(EXERCISE TASK)
Convert the data from the line containing "Given: Click the Order Summary heading" up to and including the line containing "pyautogui.click(x=25, y=190)" into a JSON list of strings. Give one string per line and omit any blank lines.

---------------

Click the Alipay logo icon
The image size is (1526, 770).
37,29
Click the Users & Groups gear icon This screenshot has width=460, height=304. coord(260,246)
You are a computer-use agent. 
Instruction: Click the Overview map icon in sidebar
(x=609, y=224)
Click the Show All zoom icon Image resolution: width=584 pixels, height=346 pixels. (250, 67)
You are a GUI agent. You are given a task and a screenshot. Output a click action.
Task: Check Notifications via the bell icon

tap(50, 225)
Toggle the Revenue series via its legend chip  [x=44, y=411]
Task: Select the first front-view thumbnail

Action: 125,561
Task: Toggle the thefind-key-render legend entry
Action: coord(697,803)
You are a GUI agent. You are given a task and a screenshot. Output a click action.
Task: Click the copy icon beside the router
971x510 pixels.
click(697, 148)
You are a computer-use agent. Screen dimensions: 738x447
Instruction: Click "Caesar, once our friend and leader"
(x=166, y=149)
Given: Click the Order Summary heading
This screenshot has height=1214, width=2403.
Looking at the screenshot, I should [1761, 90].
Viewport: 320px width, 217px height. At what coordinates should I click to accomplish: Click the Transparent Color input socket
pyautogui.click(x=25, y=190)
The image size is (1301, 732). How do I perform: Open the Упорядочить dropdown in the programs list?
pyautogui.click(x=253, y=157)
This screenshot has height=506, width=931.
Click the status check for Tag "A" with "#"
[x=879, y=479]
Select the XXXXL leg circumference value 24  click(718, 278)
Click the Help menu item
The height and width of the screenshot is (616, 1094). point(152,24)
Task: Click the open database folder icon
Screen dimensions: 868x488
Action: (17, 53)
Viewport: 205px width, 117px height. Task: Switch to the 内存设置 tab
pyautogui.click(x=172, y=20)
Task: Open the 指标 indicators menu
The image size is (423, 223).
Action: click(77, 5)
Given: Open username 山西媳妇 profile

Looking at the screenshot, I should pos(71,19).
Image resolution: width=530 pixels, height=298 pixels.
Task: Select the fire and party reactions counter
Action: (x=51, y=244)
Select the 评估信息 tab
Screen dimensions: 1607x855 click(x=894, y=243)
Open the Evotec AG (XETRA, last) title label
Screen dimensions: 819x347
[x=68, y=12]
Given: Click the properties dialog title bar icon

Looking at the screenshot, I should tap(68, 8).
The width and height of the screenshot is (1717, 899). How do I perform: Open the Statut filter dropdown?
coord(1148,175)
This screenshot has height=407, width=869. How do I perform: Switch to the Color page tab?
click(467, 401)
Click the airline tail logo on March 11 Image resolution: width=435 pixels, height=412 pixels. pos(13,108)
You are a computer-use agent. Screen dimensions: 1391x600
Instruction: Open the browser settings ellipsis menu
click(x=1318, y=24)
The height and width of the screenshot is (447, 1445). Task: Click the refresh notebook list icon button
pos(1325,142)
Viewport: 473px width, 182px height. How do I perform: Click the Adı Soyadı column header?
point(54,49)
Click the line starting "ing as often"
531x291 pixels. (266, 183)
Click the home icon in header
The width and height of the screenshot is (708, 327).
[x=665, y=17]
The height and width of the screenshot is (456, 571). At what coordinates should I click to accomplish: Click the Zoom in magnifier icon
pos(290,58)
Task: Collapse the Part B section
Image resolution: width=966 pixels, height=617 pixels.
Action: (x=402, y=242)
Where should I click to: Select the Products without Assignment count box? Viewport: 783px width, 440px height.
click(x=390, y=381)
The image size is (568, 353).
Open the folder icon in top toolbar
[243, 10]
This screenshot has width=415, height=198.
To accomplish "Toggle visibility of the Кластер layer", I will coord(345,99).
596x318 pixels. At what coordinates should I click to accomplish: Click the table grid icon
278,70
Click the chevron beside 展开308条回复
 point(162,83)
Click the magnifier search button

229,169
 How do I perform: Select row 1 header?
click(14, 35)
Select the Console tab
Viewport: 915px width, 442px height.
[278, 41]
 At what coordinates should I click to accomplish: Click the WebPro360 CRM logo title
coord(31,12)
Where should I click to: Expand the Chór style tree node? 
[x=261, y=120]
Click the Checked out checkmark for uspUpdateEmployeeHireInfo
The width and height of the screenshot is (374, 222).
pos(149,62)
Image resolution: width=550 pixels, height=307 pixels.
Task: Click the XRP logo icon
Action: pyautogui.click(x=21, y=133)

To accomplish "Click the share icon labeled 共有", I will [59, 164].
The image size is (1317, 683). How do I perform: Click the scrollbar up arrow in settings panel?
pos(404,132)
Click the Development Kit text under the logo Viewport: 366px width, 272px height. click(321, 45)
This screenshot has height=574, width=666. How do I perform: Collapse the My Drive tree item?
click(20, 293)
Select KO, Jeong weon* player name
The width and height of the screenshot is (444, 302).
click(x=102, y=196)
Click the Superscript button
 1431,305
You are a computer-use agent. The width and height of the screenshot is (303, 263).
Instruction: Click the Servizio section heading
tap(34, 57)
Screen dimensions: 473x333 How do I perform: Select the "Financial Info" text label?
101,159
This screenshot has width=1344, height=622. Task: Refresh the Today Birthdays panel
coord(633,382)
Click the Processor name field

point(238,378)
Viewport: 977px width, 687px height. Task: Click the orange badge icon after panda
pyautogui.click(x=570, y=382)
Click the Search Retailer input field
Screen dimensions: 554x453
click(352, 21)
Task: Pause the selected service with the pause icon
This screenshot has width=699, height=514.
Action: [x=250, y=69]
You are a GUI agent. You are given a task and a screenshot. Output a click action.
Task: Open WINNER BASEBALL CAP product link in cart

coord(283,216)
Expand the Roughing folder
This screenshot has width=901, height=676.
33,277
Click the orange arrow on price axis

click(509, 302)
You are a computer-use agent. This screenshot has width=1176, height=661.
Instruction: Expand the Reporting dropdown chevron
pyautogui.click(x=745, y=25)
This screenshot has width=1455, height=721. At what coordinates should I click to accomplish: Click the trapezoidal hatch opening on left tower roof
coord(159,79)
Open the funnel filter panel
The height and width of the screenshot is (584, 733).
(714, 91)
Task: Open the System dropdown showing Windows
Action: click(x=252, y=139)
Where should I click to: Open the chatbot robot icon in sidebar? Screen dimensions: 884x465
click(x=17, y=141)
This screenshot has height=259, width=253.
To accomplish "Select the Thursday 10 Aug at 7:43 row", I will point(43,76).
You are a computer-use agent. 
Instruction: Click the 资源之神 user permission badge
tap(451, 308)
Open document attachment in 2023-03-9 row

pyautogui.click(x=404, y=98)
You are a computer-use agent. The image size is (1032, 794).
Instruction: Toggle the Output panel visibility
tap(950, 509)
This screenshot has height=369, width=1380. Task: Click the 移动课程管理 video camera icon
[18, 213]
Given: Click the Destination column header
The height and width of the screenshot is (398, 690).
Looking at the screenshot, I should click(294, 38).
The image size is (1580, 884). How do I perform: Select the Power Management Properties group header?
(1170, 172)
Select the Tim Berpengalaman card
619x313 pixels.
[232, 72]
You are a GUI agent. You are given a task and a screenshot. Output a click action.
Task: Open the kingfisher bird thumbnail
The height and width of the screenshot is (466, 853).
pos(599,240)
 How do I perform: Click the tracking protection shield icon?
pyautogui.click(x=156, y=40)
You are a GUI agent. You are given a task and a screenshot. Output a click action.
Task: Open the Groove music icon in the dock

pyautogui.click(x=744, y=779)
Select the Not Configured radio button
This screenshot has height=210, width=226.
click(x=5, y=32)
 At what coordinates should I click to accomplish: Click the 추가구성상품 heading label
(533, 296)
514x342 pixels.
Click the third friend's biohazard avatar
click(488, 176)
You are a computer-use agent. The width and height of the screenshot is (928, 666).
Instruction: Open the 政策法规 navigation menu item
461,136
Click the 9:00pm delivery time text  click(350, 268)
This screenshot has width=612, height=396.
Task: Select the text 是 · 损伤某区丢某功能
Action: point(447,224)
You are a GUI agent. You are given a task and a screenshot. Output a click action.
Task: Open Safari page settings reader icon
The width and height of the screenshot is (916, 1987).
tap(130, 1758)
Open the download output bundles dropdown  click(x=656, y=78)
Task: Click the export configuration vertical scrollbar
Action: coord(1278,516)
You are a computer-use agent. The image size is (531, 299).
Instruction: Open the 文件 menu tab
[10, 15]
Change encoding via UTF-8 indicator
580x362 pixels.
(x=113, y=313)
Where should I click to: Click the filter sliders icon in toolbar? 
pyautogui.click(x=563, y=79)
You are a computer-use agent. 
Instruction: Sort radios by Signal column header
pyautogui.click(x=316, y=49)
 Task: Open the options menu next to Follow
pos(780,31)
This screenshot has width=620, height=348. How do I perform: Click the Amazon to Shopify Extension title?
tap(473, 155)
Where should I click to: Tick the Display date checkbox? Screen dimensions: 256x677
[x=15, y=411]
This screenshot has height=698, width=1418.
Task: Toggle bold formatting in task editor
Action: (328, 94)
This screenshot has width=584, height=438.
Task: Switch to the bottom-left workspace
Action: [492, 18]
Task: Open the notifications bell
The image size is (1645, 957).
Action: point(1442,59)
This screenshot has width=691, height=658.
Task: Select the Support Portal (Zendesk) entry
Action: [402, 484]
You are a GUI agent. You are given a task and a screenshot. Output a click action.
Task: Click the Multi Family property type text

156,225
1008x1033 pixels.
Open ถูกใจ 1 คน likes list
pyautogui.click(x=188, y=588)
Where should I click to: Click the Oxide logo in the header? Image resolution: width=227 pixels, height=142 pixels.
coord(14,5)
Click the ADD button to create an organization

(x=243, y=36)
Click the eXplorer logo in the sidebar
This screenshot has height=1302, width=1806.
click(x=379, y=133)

---------------

(FINISHED ANSWER)
[
  "Given: Click the Order Summary heading",
  "This screenshot has height=1214, width=2403.",
  "Looking at the screenshot, I should [1761, 90].",
  "Viewport: 320px width, 217px height. At what coordinates should I click to accomplish: Click the Transparent Color input socket",
  "pyautogui.click(x=25, y=190)"
]